The ground work related to these changes can be traced back to the following set of issues reported on our Jira. Some of these issues were relatively new, but some have been reported for some time. In no particular order, we have:
- camel-kafka: possible corruption of idempotency messages when using KafkaIdempotentRepository
- camel-kafka: usage of deprecated method may cause Camel to block indefinitely
- camel-kafka: investigate alternatives to remove Thread.sleep from the record fetcher
- camel-kafka: commits may be skipped on stop or shutdown
- camel-kafka: improve the documentation about consumer streams vs consumers count
- camel-kafka -consumerCount vs consumerStreams problem with pool size
- camel-kafka: make the resume strategy configurable
- camel-kafka: seek to specific offset and KafkaConsumer access
The main driver for these changes was our intention to move away from blocking consumer calls from the Kafka Consumer API, in order to leverage the modified APIs introduced on KIP-266. Although the API changes by themselves are simple, the original behavior of the component consumer was not optimized for making the best use of them.
While reviewing and refactoring the code to implement the aforementioned set of changes, we used the opportunity to tweak the mechanism used for concurrently fetch records from Kafra. In previous versions, Camel had two configurations controlling the concurrency of the consumer threads: consumerStreams and consumersCount. The former was used to configure the size of the thread pool used by the consumers, whereas the latter configured the number of concurrent consumer threads used by the component. As part of these changes, the size of the thread pool is now defined by the number of concurrent consumers.
This refactoring also allowed us to introduce one new feature that should provide greater flexibility for integrations willing to manage the resume process. It is now possible to define a custom resume strategy through the resumeStrategy configuration. A resume strategy can be recorded in the registry and referenced using the
resumeStrategy configuration (i.e.:
The Kafka component is a popular one and performance sensitive for many in the community. Therefore, we also run some tests comparing the new code with the latest LTS available at the moment (3.11.2).
There are many points of views when looking at performance metrics. Subtleties in interpreting the results can lead the readers to different and incorrect understanding of the results. As such, with the intent of being as open as possible and transparent about the tests, it’s important to start by describing the test, as well as the environment and setup.
The intention of those tests was to measure the ability of the component to dispatch for processing as many records as possible. The scenarios of the tests were:
- Single thread.
- 2 concurrent consumers
- 5 concurrent consumers
- 10 concurrent consumers
- 25 concurrent consumers
- 50 concurrent consumers
- 100 concurrent consumers
The tests were run on an IBM 8335 GTH server with 2 Power 9 CPUs with 16 cores (4 SMT) each, with a total of 128 threads.
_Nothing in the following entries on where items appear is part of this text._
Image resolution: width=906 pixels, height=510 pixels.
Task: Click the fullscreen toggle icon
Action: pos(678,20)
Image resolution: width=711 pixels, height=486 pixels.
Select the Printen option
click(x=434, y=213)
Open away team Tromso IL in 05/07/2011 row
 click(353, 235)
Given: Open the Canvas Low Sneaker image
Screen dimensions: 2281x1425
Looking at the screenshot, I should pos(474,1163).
The JVM used was OpenJDK version 11.0.12+7-LTS running on RHEL 8. No additional configuration was applied to Camel, the OS, the JVM or Kafka itself, because the intention of the test was to compare two different versions of the component on an out-of-the-box configuration (i.e.: instead of tuning it for maximum performance).
We used Kafka’s own producer performance test client to generate the load on the Kafka instance. On the consumer end, we implemented a simple mock consumer to compute the metrics and save the results. This mock consumer, with details about how to reproduce the test are also available.
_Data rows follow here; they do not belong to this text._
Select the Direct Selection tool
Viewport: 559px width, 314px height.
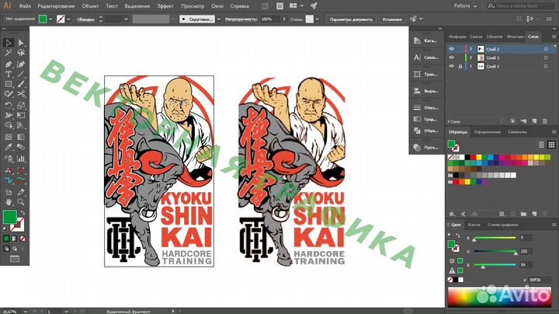click(20, 43)
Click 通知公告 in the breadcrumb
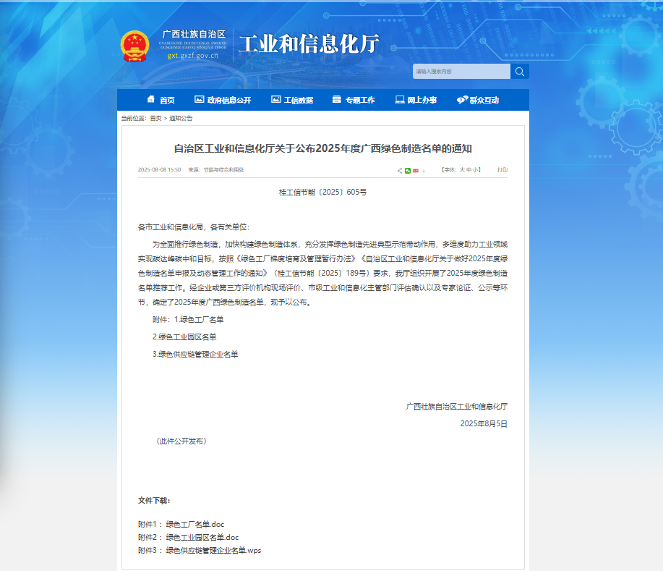Image resolution: width=663 pixels, height=571 pixels. point(181,117)
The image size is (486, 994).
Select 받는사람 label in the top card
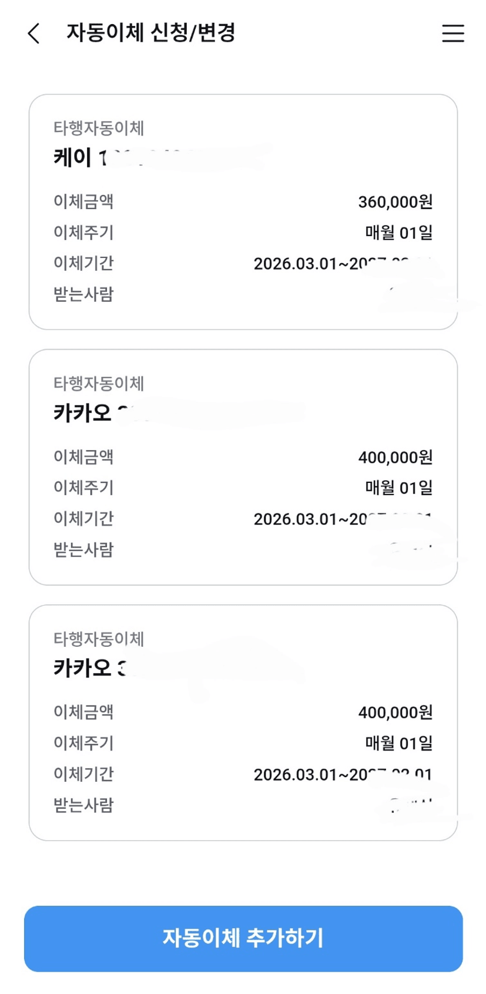tap(83, 294)
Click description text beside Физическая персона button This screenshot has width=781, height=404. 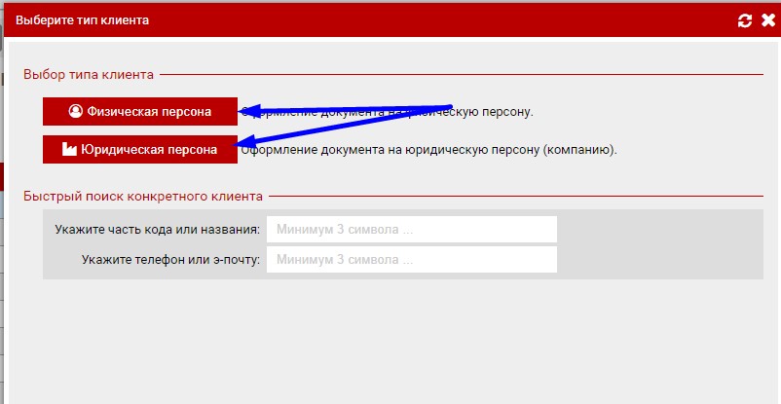487,113
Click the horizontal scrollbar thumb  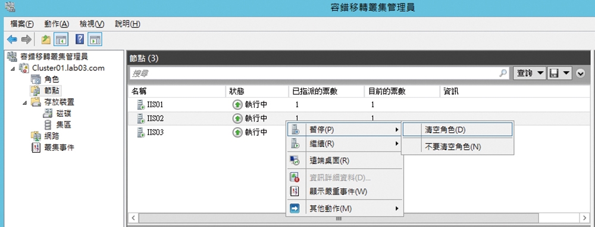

The tests, which used the default configuration for the component, indicate that the performance of the component for highly concurrent scenarios was greater than 17% (sometimes far exceeding that) in our environment. For scenarios with low to none concurrency, the results were mostly within the 5% margin. Although the new component did perform better by a small percent on most of the time, at such a small difference it’s certainly within the margin of error.
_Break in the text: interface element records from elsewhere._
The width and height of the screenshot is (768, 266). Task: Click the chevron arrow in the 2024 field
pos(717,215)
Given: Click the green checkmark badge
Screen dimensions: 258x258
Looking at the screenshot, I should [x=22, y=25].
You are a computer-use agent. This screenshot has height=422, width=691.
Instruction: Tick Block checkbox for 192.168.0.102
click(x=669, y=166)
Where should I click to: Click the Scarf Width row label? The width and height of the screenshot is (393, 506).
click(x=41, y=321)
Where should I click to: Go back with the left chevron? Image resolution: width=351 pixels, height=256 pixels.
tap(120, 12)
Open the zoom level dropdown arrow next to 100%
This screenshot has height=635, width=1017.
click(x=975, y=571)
Even though we cannot blindly assume that the performance of the component would remain the same in every single scenario - it is, after all, important to test on your specific use case - this seems to indicate that the performance did not suffer from the changes.
A lot of care is taken when refactoring the code. Some new tests were introduced and a few tests that have been disabled in the past, have been fixed and re-enabled. Nonetheless, as usual with any large refactoring, it is possible that new issues have been introduced. As such, we kindly ask the community to report those issues on our bug tracker so that we can continue to harden the code. As usual, additional suggestions and improvements are welcome.